EXERCISE REQUIREMENTS:
Find the line that contains "Instruction: Click 删除 button for 景点2 row" in the records below, then repeat exactly that line and each one after it, leaving pictures out.

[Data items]
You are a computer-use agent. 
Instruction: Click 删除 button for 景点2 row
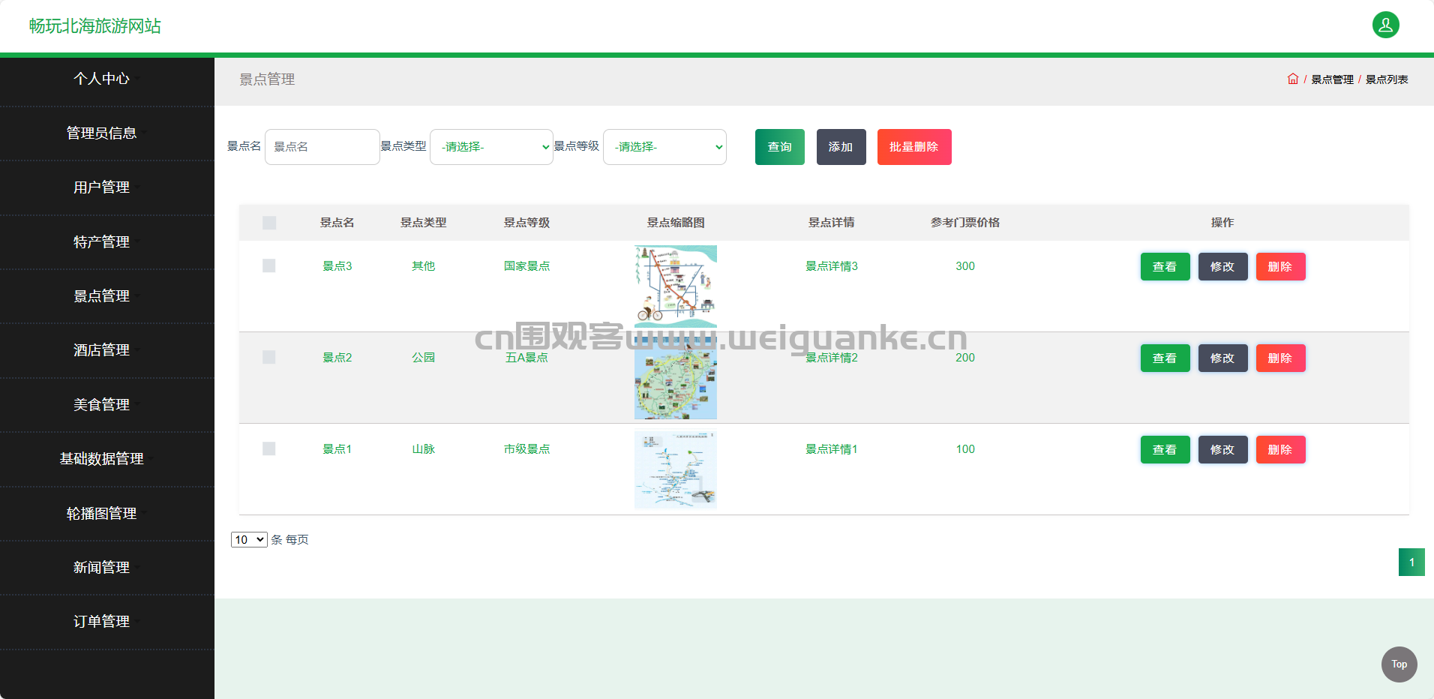(x=1280, y=359)
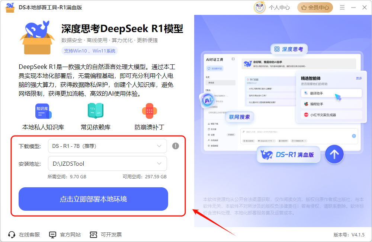The height and width of the screenshot is (242, 372).
Task: Click the 更多 link in 精选智能体
Action: (359, 78)
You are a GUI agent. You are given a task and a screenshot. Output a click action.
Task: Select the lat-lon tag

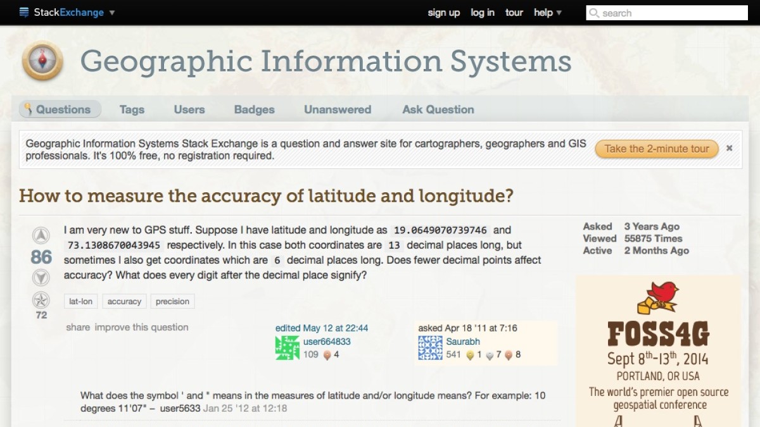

PROBLEM SOLUTION:
Instruction: Click 删除 button for 景点2 row
(x=1280, y=359)
The height and width of the screenshot is (242, 372).
Task: Click the 更多 link in 精选智能体
Action: (359, 78)
You are a GUI agent. You are given a task and a screenshot. Output a click action.
Task: Select the lat-lon tag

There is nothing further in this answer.